Some people will be able to qualify for an extension to sign up for insurance coverage on the federal exchange or www.healthcare.gov beyond March 31 if they indicate that they tried to enroll before the deadline, but were unable to because of technical problems, said John DiVito, president of Flexible Benefit, a Rosemont, Ill. private health insurance exchange. Two-thirds of all states have made their plans available on the government website.
"It appears this grace period will rely on the 'honor system' and the government is not going to make anyone provide documentation of when or how their difficulties began," he said.
Millions of uninsured consumers need to be prepared for the financial penalties they will face if they choose to forego healthcare enrollment, DiVito said. For those on a budget, these penalties will make quite a dent in their pocket.
Many people are also not considering the risk of going uninsured and the possibility of getting sick during that time. The average cost for treating an upper respiratory infection can amount up to $740, and consumers without insurance won't receive any help paying that bill, he said.
Some states are following the federal government with similar extensions, said McLean.

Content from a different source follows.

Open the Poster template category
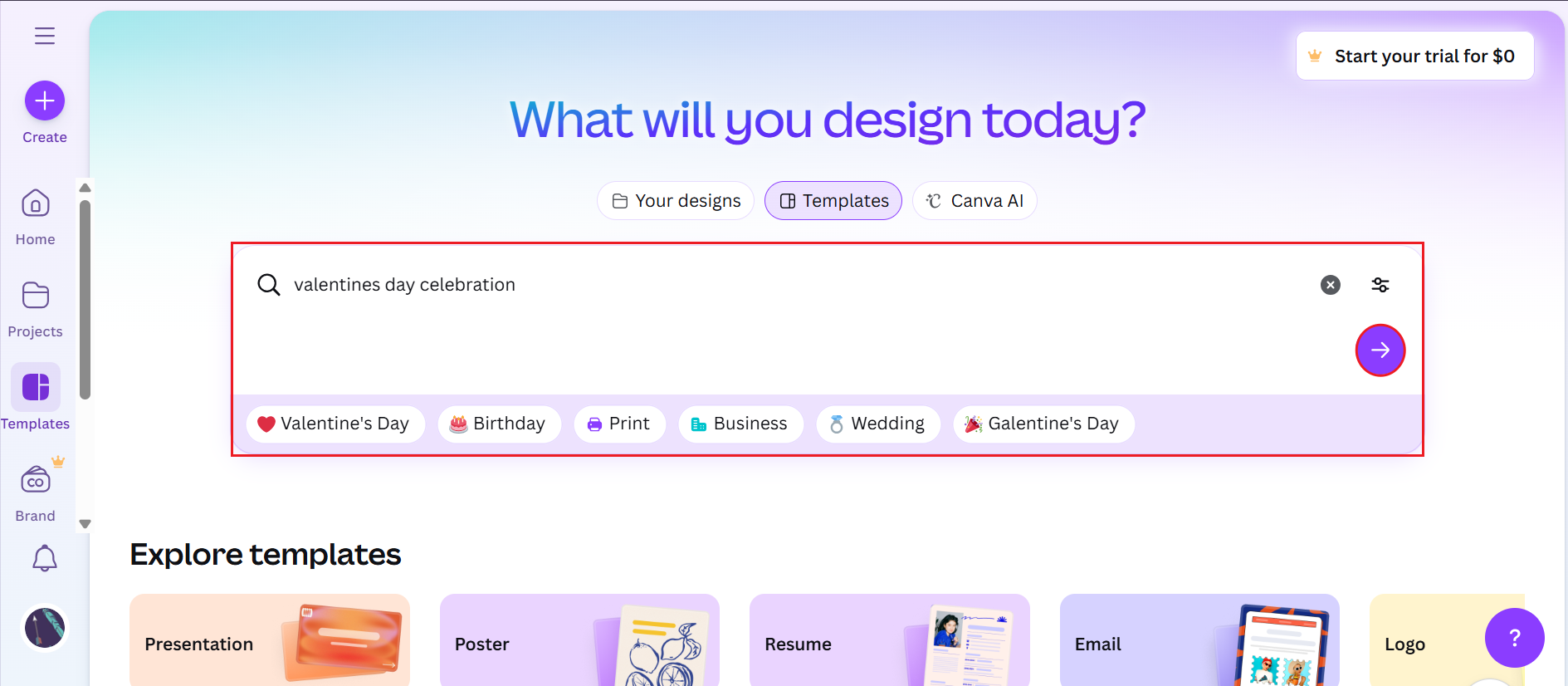 [579, 644]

"These new dates can cause a lot of confusion in the marketplace, but it's important to remember that March 31 is still the deadline for open enrollment," she said. "We recommend that consumers take the time to understand the details behind these extensions so that they don't miss out on enrolling in coverage during this current enrollment period. Consumers may also subject to the tax penalty if they don't qualify for this special enrollment period and have not obtained minimum essential coverage by March 31 and keep it without a gap longer than three consecutive months."